(The Center Square) – A new budget year begins Friday for the state of Illinois, but a look back at the recently revealed 2021 budget report shows some ominous signs.
The Auditor General released how the state spent taxpayer money for the 2021 fiscal year that ended June 30, 2021.
Gov. J.B. Pritzker has boasted about balancing the state budget during his term in office, but there are many who say that just is not true. One of them is Loyola University instructor Bill Bergman.
“Unfortunately, the state government’s finances continued to deteriorate as of the year that ended a year ago despite the federal infusion of money,” Bergman said.
The Auditor General’s review of Illinois’ five state-run pension funds shows that statutory pension payments over the past few years have been $4 billion short of what should have been put in.
Despite the budget requiring annual pension system contributions to reach 90% funded by 2045, the amount is inadequate to fully address the state’s pension burden.

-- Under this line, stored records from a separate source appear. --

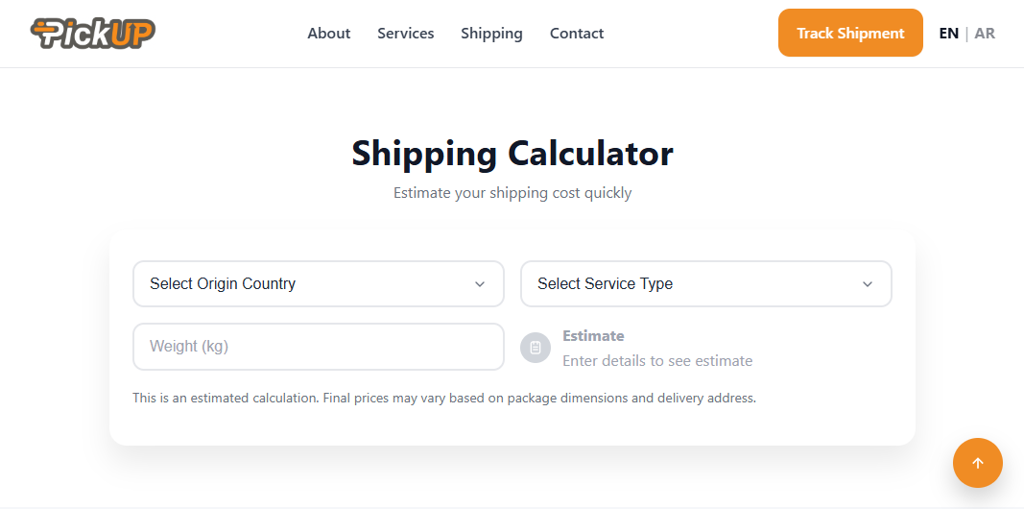This screenshot has width=1024, height=509.
Task: Go to the About menu item
Action: point(328,34)
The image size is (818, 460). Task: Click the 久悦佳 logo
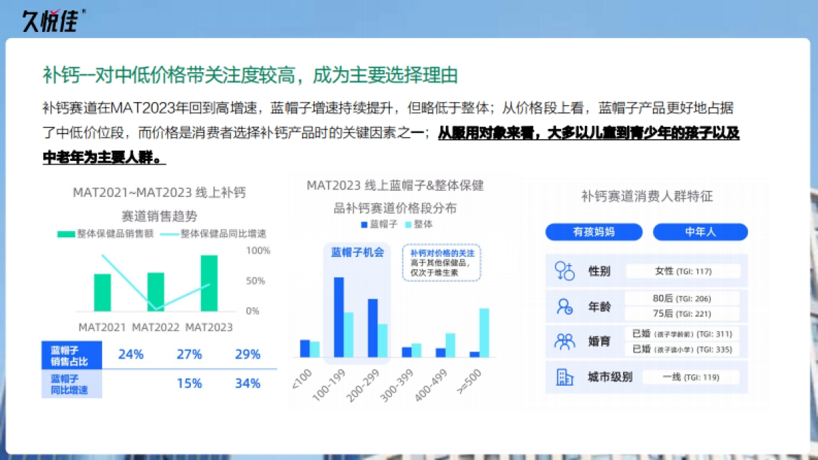pyautogui.click(x=51, y=20)
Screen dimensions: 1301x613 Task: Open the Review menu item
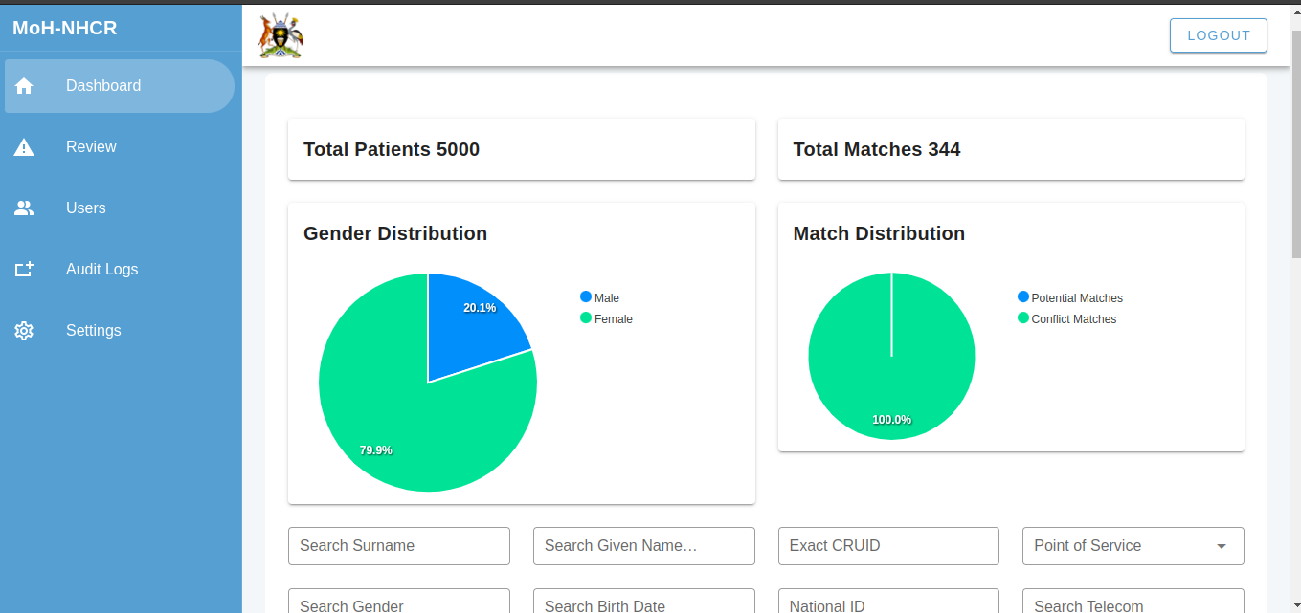point(91,147)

“We have had four straight years of $4 billion declines in the unrestricted net position, which is like a loss, even as the state claims it's a balanced budget,” Bergman said.
As for the upcoming 2023 fiscal year budget, Pritzker claimed it would achieve a $1.7 billion surplus this year. Illinois Policy reports that documents released by his budget office show Illinois would end the year with a $1.5 billion deficit.

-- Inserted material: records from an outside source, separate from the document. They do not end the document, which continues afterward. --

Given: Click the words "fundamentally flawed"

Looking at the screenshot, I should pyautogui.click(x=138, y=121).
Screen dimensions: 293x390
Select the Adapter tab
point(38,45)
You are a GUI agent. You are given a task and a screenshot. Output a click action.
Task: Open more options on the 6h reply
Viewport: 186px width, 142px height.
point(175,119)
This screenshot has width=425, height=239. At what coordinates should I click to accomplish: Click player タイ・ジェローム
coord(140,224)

The Volcker Alliance, a nonprofit group that promotes responsible government spending, said Illinois is vulnerable for budget stresses when federal American Rescue Plan Act tax dollars run out.
“Illinois is very flush with funds now, but Illinois has a long history of using one-time actions, budget gimmicks, budget maneuvers to balance the budget,” said Bill Glasgall, director of public finance for the alliance.